Winterizing Plumbing and Closing Your Vacation Home

This article is by Marion J. Lougheed and published by Angie’s List


When closing a vacation home for winter in colder climates, you need to make sure that everything is set to withstand freezing temperatures. Failing to do so can cause large, costly problems for your sometimes home. If you’re winterizing a home for the first time, or just not sure how to proceed, these tips will help you protect your vacation property with proper winter precautions.

The main concern for winterizing any home is preventing pipes from freezing. This can be especially important in vacation homes, since there isn’t a full-time occupant to quickly react and prevent pipes from freezing at the earliest warning sign.

Pipes, especially those that are near the home’s outer walls or in exposed areas such as crawl spaces. Pipes in these exposed areas should be insulated, preferably with foam, to prevent frost build-up or freezing.

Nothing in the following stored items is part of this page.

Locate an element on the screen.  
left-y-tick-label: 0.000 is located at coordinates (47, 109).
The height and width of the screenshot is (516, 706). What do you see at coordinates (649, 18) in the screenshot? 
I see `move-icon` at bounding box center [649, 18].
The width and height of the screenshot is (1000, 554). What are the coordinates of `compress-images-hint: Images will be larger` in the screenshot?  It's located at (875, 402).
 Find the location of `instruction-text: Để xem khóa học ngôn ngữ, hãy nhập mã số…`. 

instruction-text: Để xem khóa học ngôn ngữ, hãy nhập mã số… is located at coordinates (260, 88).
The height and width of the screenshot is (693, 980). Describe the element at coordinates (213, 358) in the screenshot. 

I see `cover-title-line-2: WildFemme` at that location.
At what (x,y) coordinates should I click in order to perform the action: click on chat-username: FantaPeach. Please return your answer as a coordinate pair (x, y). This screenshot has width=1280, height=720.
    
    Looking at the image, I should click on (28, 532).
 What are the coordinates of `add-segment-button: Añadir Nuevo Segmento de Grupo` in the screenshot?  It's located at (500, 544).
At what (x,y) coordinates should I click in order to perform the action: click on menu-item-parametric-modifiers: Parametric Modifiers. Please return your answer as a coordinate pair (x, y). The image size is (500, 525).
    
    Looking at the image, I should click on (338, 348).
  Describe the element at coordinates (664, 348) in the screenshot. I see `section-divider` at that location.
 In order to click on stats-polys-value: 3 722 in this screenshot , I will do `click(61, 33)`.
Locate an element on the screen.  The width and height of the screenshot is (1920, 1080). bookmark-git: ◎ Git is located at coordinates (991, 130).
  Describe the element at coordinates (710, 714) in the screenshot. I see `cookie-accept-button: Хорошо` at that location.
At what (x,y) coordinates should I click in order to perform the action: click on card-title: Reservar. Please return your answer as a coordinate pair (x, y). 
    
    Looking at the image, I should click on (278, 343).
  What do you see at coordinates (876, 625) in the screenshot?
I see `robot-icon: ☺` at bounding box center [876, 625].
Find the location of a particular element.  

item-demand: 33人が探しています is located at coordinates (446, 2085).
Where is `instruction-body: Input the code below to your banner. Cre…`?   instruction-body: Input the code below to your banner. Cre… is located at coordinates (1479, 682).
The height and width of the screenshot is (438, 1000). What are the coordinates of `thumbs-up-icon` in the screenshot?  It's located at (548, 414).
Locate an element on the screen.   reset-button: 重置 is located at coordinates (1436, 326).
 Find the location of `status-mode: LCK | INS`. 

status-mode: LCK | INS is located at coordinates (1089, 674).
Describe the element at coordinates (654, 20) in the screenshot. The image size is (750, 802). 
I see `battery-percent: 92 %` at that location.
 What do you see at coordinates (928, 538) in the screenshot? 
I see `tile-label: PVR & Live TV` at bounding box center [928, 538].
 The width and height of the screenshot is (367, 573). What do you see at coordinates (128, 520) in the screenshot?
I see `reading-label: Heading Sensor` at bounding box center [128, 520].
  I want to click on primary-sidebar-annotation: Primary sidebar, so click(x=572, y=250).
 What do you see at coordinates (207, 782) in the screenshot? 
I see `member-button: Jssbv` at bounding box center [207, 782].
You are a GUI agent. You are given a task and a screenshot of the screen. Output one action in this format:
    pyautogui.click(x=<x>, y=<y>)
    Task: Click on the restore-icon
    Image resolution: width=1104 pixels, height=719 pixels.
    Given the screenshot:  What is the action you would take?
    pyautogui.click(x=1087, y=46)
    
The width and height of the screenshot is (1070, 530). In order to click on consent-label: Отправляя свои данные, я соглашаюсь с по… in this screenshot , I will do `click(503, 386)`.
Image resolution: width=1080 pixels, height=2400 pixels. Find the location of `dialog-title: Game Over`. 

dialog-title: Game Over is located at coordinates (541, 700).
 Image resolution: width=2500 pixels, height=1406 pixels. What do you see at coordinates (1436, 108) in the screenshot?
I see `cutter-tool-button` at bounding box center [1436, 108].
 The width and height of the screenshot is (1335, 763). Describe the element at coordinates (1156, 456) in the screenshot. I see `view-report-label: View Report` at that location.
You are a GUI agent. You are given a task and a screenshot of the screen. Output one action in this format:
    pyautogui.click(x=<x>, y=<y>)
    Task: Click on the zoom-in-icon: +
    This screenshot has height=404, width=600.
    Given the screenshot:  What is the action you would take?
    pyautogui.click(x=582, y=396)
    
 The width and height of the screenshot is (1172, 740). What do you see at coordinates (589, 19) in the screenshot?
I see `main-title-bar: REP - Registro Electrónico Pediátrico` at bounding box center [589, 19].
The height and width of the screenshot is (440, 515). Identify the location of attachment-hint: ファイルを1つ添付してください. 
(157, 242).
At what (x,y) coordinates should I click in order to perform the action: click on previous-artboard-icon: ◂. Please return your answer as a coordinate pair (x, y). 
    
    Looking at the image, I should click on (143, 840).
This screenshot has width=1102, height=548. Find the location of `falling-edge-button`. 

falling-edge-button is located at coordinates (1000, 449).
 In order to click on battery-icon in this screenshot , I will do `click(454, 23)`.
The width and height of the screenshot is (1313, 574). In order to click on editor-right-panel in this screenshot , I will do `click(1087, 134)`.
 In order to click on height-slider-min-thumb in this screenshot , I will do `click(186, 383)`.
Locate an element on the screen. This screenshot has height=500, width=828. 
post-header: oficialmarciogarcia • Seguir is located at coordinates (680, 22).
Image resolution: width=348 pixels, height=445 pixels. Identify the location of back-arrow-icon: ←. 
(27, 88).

Hoses should be disconnected from outdoor spigots or faucets, and in colder climates, frost-proof covers should be installed to prevent freezing.

Other vacation home plumbing winterization actions include flushing the water heater to eliminate any built-up deposits and installing a temperature monitoring system to provide warnings when temperatures within the home get dangerously low when the owners are away. You’ll also want to make sure your vacation home’s property manager or caretaker knows where the home’s main water shut-off valve is so quick action can be taken to prevent further damage if necessary.

To help aid your vacation home winterization goals, hiring a plumbing company to provide weatherization and advice may be a good ideas. They can also inspect your vacation home’s plumbing system to help ensure that it’s been properly winterized by the previous owners or tenants. Hiring a Chicago plumber helped one Aurora, Wisc., household avoid a big headache. “We moved here this spring and got a notice from the city that we needed to have an inspection of the sprinkler system,” they say. “We found Plumb-It [of Aurora] on Angie’s List and called them… It turned out the price didn’t include re-installing the valve which the previous owners had removed when they winterized the sprinkler system.”

That family’s report underscores that it’s important to not only winterize your vacation home’s plumbing, but to do it correctly, which sometimes requires the help of a professional plumber. Following the steps above and undertaking other winterization procedures for your vacation home’s plumbing can save you a lot of money and trouble.